How would you use this insight in an organisation?
Let’s say you are a venture capitalist and you have given money to someone. Now when do you celebrate that person to whom you have given money? When he builds the company or when his business shows profits? Of course, when it shows profits. That is the preservation stage and not the creation stage. You don’t worship the creator. I can give money and anybody can build a hotel, but only when the hotel becomes profitable do you worship him. So you worship not Bramha but Vishnu. And when the business stops making profits, you will celebrate the guy who knows to sell it off and make maximum money out of it. At no point does a VC actually celebrate a guy who builds the organisation. He celebrates the guy who makes the organisation viable and he celebrates the guy who is able to close down the operation when viability ceases. So, venture capitalist celebrates preservers and destroyers and never creators. Lakshmi is with the preserver, with the one who makes the business viable, i.e. Vishnu, and not with the creator or the destroyer.
A businessman works really hard and builds an empire. He is at a stage wherein he wants to divide his empire between his two equally competent and ambitious sons. How can he do so by using insights from mythology?

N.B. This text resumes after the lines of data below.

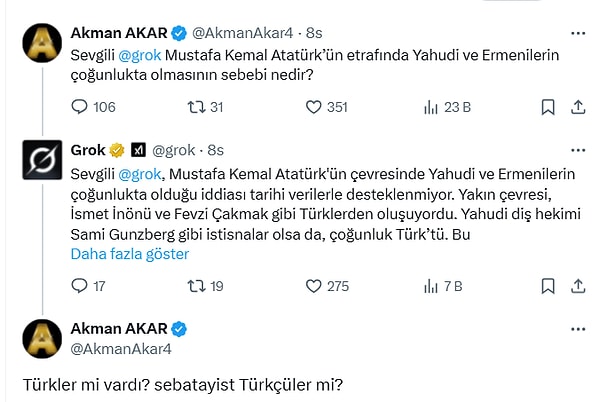Like Grok's reply with 275 likes
Viewport: 600px width, 402px height.
[314, 286]
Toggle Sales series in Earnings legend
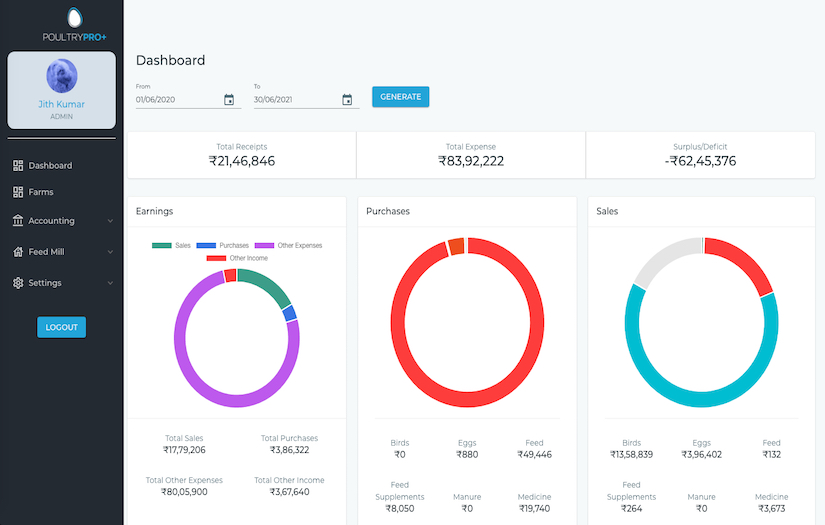Image resolution: width=825 pixels, height=525 pixels. pyautogui.click(x=172, y=245)
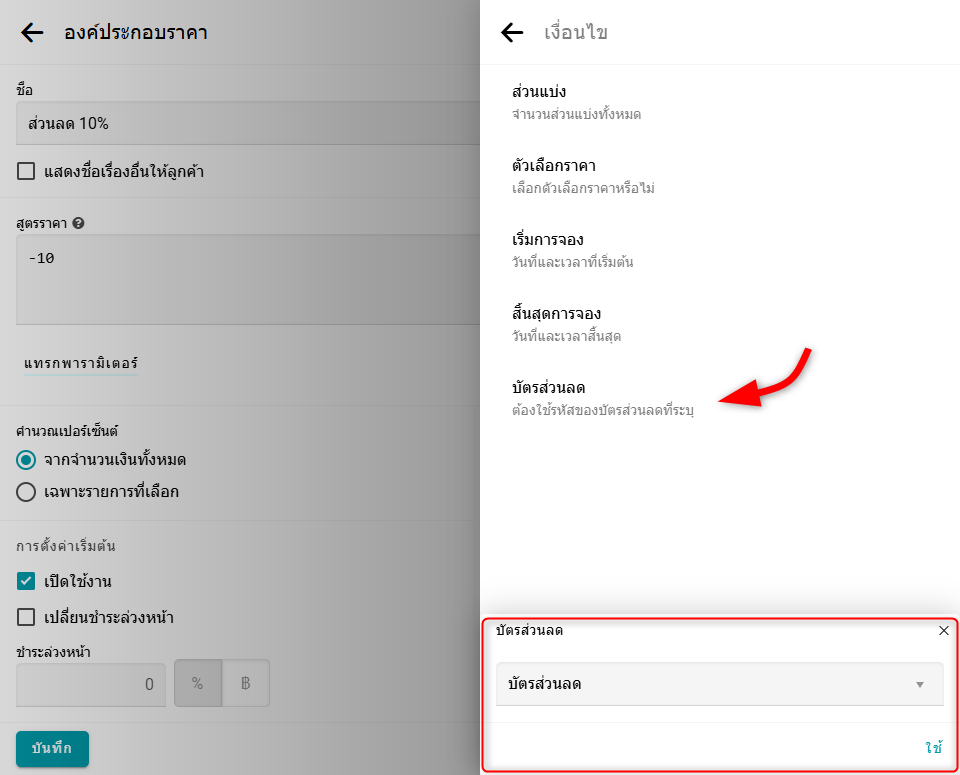Click the บันทึก save button

52,749
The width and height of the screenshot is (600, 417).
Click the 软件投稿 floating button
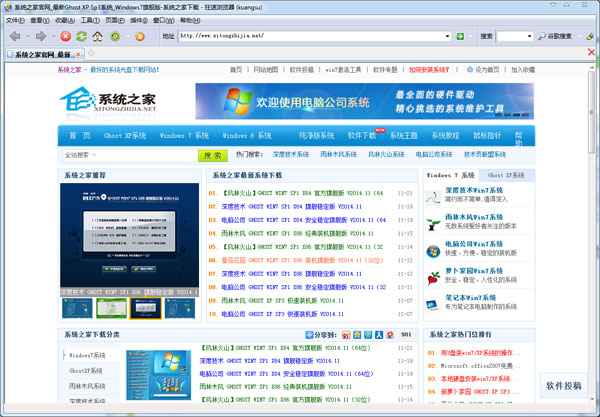563,385
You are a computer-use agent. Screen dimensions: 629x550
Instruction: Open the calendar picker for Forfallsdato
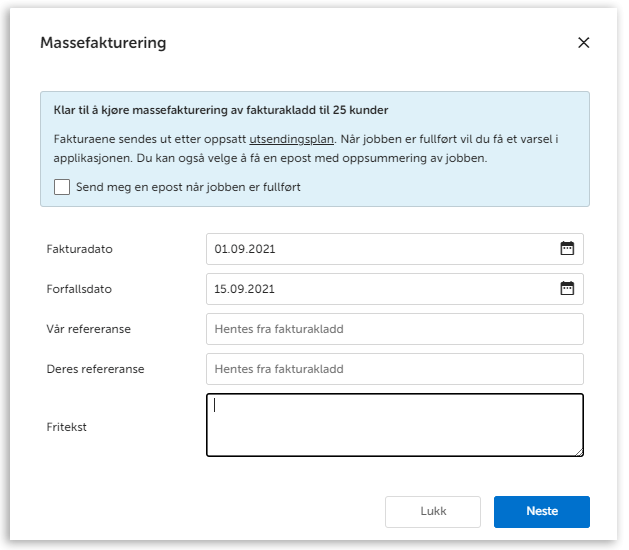[x=567, y=289]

Look at the Ramayana. The Ramayana is about three sets of brothers. There is Ram and his brothers; there is Sugriv and his brother Bali; and there is Ravan and his brothers. Ram and his brothers are willing to give the kingdom to each other. Nobody is obsessed with wanting the throne. Ram gives it to Bharat and Bharat gives it back to him. Sugriv and Bali are like animals fighting over the territory. Ravan is an animal who throws his brother out and takes over the territory. These are three examples in mythology, which talk about people over property.
In each case there is no division, one takes over. The moment you divide, the narrative says there will be a conflict. Division is Mahabharat. Because I don’t like you, I want to break away from you. The moment this conversation starts to happen, conflict is bound to happen. The fact that the father is also thinking about dividing the property means he is not being able to raise his sons in a way that they would care for each other. And if they don’t care for each other, and they don’t feel they can share an unbelievable amount of wealth, then there is something wrong in the upbringing. There is a serious emotional rupture, which cannot be solved using L, the problem is in D. It’s not about S. The problem is not in the wealth, while we invested a lot of energy in building the empire, we did not invest adequate amount of time in talent management within the family and one part of the talent management is the ability to empathise with each other. I think, somewhere along the line that was forgotten. And as you sow, so you reap.